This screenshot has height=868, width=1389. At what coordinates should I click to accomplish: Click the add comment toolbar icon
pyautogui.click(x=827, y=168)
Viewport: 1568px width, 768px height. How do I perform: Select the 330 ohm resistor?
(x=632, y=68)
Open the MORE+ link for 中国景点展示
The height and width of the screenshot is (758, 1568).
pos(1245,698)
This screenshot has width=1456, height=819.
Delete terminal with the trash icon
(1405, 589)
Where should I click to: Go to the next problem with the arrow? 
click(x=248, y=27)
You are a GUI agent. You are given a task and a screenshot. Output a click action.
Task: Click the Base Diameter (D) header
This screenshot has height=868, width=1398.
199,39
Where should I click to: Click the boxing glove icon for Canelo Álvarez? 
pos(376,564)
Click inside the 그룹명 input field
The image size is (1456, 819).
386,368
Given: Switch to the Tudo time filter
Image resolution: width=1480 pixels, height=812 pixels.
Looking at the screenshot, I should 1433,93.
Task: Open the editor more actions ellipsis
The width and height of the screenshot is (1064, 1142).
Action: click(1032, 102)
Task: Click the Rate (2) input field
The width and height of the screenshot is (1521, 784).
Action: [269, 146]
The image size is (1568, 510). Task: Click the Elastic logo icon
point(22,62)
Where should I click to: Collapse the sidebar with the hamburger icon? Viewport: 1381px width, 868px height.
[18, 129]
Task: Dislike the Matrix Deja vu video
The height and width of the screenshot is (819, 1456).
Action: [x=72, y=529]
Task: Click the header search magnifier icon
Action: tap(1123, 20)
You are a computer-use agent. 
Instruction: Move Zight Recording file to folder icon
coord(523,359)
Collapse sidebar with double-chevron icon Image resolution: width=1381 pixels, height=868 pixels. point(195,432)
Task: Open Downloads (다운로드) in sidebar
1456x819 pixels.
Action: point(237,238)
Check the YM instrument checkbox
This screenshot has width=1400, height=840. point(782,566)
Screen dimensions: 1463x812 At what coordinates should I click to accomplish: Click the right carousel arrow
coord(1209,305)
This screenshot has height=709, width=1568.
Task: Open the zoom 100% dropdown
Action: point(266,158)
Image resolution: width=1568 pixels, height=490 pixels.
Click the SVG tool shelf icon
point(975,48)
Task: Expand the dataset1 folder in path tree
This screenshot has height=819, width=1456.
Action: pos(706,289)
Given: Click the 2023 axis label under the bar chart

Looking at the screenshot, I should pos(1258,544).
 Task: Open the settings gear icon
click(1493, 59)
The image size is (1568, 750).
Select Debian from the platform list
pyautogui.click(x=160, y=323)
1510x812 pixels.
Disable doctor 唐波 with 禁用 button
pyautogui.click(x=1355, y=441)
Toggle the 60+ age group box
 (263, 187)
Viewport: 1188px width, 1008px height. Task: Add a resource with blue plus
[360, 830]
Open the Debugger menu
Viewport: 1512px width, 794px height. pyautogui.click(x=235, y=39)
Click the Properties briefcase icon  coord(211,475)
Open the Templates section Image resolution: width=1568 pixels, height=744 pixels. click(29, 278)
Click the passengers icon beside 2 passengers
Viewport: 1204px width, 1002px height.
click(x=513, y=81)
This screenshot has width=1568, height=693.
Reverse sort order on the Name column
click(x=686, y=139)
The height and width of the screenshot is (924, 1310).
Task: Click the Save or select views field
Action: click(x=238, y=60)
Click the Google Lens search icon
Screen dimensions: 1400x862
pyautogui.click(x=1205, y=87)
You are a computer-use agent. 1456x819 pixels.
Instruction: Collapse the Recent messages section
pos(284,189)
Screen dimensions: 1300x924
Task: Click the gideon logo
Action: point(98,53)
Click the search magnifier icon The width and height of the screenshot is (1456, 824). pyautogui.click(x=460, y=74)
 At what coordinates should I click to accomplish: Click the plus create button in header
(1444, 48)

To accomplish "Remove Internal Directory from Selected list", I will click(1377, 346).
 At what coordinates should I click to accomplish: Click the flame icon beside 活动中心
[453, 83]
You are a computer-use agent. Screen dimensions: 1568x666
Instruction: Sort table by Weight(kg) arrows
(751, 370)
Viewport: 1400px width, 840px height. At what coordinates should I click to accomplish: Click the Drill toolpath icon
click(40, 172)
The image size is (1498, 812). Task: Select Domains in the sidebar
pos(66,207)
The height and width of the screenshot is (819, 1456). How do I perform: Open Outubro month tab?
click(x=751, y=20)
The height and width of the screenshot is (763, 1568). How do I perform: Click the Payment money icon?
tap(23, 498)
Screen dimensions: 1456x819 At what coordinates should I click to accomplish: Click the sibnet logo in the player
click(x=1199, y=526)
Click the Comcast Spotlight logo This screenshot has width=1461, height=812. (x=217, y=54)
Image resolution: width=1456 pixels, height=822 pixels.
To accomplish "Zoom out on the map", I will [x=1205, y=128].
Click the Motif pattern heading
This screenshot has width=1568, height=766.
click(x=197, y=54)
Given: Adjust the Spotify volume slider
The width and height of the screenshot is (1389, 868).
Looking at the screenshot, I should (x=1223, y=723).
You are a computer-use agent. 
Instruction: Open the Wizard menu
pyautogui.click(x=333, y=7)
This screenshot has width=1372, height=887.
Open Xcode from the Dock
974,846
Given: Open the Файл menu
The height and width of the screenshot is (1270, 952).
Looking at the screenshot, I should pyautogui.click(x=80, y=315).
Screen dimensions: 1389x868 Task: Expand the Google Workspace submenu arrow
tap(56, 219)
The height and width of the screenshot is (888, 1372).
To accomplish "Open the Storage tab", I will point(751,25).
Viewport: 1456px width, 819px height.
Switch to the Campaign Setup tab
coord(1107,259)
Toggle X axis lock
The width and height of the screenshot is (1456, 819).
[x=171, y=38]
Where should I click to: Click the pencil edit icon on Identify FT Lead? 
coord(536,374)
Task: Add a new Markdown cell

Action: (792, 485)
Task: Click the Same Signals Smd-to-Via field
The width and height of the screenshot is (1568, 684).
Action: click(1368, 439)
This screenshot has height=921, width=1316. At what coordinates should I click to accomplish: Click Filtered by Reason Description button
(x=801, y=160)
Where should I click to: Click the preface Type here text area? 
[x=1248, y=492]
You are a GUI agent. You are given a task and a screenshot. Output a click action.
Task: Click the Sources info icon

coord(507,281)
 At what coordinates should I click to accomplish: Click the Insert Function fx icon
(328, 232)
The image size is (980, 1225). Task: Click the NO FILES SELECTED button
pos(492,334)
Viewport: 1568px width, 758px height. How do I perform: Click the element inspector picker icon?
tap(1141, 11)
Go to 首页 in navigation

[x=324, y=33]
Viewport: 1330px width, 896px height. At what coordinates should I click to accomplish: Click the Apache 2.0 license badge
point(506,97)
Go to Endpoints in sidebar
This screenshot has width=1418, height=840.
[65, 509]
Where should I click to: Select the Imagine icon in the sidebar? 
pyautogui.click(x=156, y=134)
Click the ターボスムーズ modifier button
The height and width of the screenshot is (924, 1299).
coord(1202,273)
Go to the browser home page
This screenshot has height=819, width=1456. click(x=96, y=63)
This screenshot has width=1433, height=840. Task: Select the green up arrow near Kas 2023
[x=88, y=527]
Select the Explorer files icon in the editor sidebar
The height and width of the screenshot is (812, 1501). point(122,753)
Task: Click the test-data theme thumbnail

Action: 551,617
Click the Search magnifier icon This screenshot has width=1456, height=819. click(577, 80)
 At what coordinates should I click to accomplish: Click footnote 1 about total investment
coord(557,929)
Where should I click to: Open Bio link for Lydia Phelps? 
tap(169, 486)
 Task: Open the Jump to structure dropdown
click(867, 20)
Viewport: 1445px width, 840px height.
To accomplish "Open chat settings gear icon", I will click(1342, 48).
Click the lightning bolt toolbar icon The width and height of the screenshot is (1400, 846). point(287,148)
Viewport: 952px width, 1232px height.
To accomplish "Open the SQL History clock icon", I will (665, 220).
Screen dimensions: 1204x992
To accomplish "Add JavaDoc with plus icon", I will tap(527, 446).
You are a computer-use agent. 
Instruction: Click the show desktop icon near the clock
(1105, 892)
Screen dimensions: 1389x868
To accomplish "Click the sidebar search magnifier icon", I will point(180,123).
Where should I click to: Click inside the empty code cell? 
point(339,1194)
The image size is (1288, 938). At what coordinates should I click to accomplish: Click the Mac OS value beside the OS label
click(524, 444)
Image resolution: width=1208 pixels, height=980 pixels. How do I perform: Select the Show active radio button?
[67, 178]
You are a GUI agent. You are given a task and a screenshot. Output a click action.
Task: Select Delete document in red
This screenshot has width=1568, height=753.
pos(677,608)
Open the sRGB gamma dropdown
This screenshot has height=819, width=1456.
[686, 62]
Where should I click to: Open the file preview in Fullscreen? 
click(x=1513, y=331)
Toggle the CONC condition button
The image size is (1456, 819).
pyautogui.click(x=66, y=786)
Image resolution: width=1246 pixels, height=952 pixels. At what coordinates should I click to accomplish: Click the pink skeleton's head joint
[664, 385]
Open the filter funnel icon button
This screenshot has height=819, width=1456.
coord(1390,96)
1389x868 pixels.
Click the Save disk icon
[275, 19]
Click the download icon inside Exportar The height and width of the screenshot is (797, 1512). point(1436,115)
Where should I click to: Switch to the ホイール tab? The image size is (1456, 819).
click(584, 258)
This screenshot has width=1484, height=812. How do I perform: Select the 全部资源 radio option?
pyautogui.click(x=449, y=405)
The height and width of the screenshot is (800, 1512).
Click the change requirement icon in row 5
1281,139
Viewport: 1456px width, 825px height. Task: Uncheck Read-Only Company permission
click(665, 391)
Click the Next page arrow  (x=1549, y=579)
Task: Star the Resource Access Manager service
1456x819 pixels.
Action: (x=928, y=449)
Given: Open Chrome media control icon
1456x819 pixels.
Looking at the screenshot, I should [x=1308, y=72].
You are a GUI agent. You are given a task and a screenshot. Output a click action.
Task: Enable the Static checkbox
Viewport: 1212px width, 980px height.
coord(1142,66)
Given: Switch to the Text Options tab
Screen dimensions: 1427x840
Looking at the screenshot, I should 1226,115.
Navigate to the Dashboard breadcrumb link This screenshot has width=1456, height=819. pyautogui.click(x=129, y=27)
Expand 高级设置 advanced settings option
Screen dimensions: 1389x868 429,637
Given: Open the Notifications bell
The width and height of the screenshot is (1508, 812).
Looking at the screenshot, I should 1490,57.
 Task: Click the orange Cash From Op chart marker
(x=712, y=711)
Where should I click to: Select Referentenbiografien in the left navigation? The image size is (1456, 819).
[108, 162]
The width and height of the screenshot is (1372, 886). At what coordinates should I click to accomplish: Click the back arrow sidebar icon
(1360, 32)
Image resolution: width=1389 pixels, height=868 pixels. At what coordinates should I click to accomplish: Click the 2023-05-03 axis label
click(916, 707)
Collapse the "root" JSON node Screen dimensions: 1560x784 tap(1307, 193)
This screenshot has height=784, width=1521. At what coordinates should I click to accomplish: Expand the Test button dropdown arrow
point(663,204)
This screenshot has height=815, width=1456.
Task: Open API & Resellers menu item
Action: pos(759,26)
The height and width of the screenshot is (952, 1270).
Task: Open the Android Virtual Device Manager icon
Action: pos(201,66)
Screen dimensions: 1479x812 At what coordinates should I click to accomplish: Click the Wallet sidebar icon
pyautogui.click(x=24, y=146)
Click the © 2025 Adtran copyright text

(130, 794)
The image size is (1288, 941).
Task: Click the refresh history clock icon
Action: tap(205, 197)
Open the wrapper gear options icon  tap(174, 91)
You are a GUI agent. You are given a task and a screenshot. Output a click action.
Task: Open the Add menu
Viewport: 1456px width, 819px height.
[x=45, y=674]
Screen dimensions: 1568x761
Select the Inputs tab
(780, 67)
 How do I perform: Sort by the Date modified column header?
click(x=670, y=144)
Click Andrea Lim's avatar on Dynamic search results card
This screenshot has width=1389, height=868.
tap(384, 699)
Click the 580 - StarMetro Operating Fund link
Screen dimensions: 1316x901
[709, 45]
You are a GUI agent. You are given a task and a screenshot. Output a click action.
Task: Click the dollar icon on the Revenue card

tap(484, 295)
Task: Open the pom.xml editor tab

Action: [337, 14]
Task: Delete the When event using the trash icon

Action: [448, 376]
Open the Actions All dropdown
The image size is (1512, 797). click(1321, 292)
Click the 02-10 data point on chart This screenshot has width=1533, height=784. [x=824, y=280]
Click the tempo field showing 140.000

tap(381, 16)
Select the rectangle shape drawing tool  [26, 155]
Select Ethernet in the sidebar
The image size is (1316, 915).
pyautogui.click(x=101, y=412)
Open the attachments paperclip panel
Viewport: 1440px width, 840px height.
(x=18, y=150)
————————
* ACTIVITY
For each line above that contains the word "will", make a copy.

* YOUR RESPONSE
To accomplish "Remove Internal Directory from Selected list", I will click(1377, 346).
To accomplish "Zoom out on the map", I will [x=1205, y=128].
To accomplish "Open the Storage tab", I will point(751,25).
To accomplish "Open chat settings gear icon", I will click(1342, 48).
To accomplish "Open the SQL History clock icon", I will (665, 220).
To accomplish "Add JavaDoc with plus icon", I will tap(527, 446).
To accomplish "Click the sidebar search magnifier icon", I will point(180,123).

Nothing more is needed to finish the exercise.